A systematic search of MEDLINE and EMBASE was performed for cohort studies examining the risk of stroke in systemic lupus erythematosus and including a general population comparator.

10 studies were included which reported relative risks ( RRs ) for overall stroke ( n=5 ), ischaemic stroke ( n=6 ), intracerebral haemorrhage ( n=3 ) and subarachnoid haemorrhage ( n=3 ).

The pooled RR for overall stroke was 2.53 ( 95% CI 1.96 to 3.26 ), ischaemic stroke 2.10 ( 95% CI 1.68 to 2.62 ), intracerebral haemorrhage 2.72 ( 95% CI 2.15 to 3.44 ) and subarachnoid haemorrhage 3.85 ( 95% CI 3.20 to 4.64 ).

Significant heterogeneity among studies for ischaemic stroke was detected ( p=0.002 ).

Relative risk of stroke was highest among individuals younger than 50 years of age.

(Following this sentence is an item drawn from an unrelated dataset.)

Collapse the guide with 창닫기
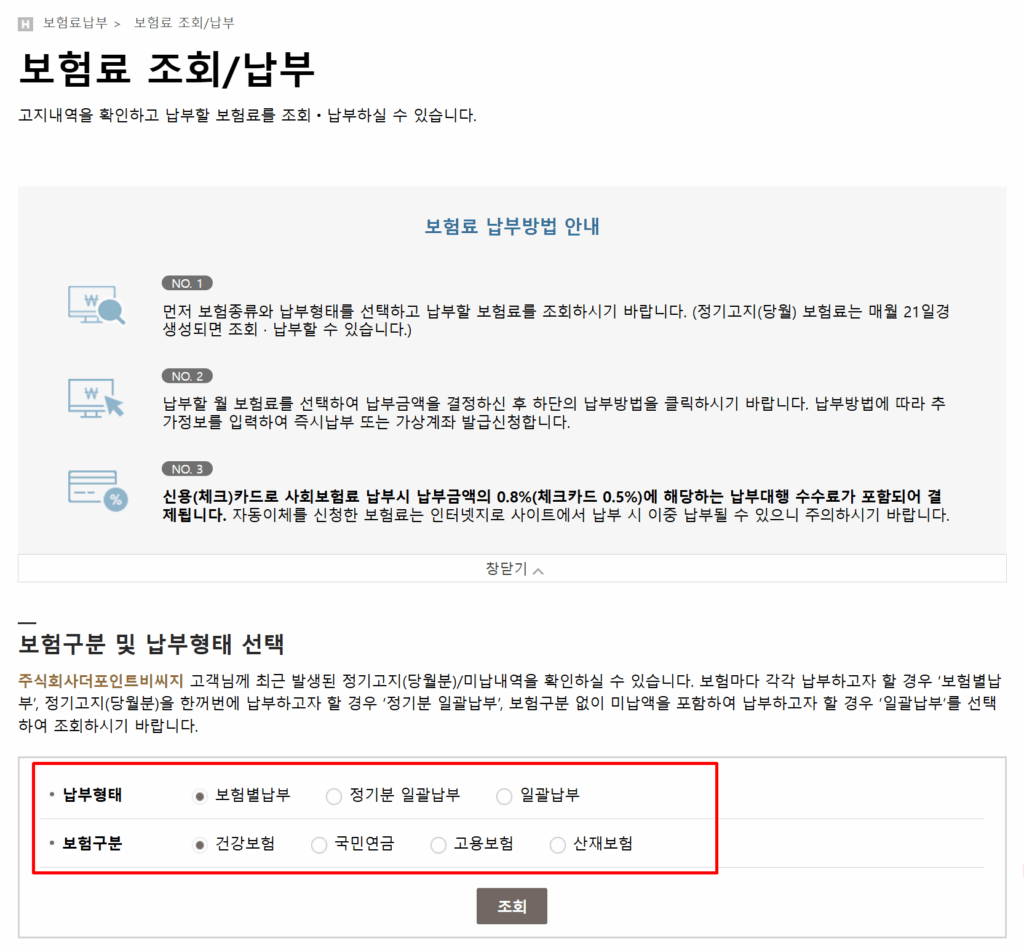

Individuals with systemic lupus erythematosus have a twofold higher risk of ischaemic stroke, a threefold higher risk of intracerebral haemorrhage, and an almost fourfold higher risk of subarachnoid haemorrhage compared to the general population.

Future studies should focus on whether comorbidity and disease flares are related to stroke, when individuals are at the highest risk, and how the targeting of specific groups of patients with systemic lupus erythematosus may reduce this risk. ( Xagena )

Holmqvist M et al, RMD Open 2015;1(1):e000168. doi: 10.1136/rmdopen-2015-000168. eCollection 2015.